To find the slant height (denoted as \(\ell\)), we have to use the Pythagorean theorem. We know the height difference between the two points is \(g(b) - g(a) = (cb+d) - (ca+d) = c(b-a)\). Let's denote the horizontal distance as \(h = b - a\).
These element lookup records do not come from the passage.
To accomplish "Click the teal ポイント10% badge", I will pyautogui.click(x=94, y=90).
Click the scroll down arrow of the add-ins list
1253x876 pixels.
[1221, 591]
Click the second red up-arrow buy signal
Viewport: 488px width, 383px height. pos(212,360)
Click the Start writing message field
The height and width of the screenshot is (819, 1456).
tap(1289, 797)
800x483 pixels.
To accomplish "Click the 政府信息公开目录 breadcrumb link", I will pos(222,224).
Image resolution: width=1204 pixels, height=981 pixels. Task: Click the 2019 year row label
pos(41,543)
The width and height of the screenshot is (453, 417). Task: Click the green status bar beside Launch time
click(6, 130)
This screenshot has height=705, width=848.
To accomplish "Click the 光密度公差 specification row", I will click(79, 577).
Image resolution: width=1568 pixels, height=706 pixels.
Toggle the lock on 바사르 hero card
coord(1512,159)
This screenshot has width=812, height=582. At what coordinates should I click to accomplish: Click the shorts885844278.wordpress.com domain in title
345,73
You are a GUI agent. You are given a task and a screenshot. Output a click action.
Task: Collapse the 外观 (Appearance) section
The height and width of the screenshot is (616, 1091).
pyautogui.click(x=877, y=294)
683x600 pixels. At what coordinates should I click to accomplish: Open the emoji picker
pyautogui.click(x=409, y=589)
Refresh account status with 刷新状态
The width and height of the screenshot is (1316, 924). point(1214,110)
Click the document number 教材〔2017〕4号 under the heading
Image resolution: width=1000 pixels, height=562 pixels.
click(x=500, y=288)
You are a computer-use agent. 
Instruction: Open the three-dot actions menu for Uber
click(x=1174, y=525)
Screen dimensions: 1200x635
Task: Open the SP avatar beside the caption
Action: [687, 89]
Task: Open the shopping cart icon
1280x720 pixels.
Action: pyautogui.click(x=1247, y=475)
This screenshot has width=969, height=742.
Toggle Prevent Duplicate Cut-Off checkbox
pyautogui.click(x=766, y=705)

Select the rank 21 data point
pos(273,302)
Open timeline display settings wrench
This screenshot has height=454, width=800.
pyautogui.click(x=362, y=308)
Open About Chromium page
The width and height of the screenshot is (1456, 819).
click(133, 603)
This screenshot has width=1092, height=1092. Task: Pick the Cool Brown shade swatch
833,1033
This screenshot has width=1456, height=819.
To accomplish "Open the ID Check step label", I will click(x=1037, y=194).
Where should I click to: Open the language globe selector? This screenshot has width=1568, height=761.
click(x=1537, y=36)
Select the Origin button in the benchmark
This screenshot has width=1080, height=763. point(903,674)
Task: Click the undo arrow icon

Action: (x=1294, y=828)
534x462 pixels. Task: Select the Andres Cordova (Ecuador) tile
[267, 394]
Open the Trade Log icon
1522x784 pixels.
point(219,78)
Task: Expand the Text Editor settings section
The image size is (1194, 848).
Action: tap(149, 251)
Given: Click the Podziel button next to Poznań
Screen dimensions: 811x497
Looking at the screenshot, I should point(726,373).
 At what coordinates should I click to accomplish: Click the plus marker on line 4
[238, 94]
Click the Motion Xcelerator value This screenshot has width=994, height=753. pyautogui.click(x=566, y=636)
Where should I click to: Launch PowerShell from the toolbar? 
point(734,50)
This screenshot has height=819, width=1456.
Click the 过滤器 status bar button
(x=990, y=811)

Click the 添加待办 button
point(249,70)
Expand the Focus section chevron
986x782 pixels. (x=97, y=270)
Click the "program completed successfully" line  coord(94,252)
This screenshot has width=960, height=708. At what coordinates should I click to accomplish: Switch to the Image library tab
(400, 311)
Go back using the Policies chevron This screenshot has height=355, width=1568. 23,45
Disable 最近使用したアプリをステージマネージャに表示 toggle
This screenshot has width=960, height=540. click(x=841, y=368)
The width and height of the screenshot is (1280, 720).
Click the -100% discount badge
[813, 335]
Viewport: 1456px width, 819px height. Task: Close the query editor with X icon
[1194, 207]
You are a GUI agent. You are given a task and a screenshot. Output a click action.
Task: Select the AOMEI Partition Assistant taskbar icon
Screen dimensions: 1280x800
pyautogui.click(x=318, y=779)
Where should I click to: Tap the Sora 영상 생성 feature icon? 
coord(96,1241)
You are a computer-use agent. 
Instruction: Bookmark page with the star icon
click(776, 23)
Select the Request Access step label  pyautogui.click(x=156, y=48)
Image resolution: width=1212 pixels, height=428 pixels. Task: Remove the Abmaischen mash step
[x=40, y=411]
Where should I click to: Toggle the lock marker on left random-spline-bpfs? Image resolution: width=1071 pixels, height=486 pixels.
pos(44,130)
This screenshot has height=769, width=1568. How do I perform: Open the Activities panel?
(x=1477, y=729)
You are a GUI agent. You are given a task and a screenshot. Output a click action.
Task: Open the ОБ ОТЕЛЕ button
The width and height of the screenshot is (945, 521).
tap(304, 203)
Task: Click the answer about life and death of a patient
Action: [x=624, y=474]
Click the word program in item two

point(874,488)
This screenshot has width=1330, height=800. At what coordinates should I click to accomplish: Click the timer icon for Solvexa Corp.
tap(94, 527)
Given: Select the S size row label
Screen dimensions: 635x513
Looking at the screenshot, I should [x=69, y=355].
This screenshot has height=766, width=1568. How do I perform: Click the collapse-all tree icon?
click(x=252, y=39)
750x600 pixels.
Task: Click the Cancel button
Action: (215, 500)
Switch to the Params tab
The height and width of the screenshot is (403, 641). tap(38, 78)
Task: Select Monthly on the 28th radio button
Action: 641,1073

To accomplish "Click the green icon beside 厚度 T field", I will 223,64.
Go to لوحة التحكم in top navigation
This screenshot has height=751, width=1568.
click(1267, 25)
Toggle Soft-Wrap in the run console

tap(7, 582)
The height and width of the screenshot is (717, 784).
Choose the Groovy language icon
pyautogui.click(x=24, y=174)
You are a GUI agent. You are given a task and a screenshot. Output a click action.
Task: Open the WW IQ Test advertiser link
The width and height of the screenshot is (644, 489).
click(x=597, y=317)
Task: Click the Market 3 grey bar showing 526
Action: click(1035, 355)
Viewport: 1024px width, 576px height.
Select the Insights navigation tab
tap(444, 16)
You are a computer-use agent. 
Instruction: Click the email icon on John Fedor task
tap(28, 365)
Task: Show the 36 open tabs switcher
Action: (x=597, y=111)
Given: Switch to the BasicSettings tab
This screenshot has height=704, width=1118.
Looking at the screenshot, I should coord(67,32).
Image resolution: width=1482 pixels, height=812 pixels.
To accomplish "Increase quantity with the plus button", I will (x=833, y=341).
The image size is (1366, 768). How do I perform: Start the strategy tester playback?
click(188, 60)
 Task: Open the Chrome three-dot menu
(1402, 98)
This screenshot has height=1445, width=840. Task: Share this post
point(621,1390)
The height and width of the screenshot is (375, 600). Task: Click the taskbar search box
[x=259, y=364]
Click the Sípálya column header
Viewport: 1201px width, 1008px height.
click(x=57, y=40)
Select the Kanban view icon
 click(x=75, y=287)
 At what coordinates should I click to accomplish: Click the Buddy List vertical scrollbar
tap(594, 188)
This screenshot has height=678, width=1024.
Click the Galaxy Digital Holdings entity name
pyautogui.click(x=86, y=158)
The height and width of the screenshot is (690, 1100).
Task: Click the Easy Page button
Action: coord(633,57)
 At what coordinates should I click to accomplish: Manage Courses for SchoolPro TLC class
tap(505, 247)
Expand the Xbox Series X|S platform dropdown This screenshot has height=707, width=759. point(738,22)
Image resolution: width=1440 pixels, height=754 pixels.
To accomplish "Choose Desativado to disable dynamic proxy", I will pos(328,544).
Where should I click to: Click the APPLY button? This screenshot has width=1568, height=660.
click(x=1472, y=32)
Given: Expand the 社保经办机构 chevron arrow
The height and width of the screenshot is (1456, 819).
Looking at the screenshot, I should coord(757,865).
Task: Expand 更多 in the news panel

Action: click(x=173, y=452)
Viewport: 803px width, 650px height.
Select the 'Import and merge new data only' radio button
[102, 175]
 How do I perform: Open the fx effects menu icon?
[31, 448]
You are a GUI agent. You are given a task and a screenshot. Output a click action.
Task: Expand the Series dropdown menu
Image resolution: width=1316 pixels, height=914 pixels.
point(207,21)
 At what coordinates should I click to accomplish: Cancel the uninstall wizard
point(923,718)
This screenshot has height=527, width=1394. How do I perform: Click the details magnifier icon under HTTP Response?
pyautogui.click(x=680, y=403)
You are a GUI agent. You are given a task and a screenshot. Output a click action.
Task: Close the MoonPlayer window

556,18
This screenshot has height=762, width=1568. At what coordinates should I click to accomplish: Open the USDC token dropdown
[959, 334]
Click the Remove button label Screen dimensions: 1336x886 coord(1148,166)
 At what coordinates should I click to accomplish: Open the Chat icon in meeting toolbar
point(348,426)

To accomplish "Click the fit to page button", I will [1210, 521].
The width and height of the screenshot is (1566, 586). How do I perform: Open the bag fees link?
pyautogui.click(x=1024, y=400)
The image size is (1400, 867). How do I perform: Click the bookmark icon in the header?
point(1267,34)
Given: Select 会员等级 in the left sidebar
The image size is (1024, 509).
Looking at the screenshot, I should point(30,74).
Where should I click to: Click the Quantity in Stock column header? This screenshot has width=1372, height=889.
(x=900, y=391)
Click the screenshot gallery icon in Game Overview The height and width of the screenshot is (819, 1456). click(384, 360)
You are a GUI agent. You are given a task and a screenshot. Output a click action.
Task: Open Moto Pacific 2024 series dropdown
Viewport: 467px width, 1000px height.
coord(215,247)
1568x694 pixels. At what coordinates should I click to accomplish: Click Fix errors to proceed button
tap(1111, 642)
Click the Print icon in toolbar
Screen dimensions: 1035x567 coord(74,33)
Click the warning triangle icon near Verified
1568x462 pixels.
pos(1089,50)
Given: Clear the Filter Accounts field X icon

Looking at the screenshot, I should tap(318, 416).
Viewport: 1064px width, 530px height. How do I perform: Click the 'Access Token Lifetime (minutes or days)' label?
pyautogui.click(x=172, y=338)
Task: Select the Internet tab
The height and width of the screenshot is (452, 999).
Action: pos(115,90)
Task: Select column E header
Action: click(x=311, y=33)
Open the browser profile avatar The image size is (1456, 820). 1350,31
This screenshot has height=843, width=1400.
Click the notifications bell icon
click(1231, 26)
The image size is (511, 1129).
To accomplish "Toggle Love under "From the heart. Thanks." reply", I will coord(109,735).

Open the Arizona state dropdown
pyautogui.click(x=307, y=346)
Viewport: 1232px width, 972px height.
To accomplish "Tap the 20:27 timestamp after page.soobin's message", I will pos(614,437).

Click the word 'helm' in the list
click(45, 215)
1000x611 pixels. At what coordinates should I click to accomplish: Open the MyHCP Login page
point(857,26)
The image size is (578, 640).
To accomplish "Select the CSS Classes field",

Thus, the slant height is given by: $$\ell=\sqrt{h^2+(g(b)-g(a))^2}=\sqrt{(b-a)^2+c^2(b-a)^2}=\sqrt{1+c^2}(b-a)$$

Using the formula to find the surface area of a frustum of a cone, we have: $$A = \pi(R_1 + R_2) \ell$$ Now substituting the expression we found above: $$A = \pi((ca+d)+(cb+d))\sqrt{1+c^2}(b-a)$$ Simplify further: $$A=\pi(c(a+b)+2d)\sqrt{1+c^2}(b-a)$$

We substitute the linear function \(g(x)=cx+d\) and its values (a, b) into the final expression we derived in the previous step: $$ A =\pi((g(a)+g(b))\sqrt{1+c^2}(b-a) $$

Now, comparing our final expression to the desired result: \(\pi(g(b)+g(a)) \ell,\) we can see that they match: $$ A =\pi(g(b)+g(a))\sqrt{1+c^2}(b-a) = \pi(g(b)+g(a))\ell $$ Thus, we have shown that the surface area of the frustum of a cone generated by revolving the line segment between \((a, g(a))\) and \((b, g(b))\) about the \(x\) -axis is \(\pi(g(b)+g(a)) \ell\), for any linear function \(g(x)=cx+d\) that is positive on the interval \([a, b]\).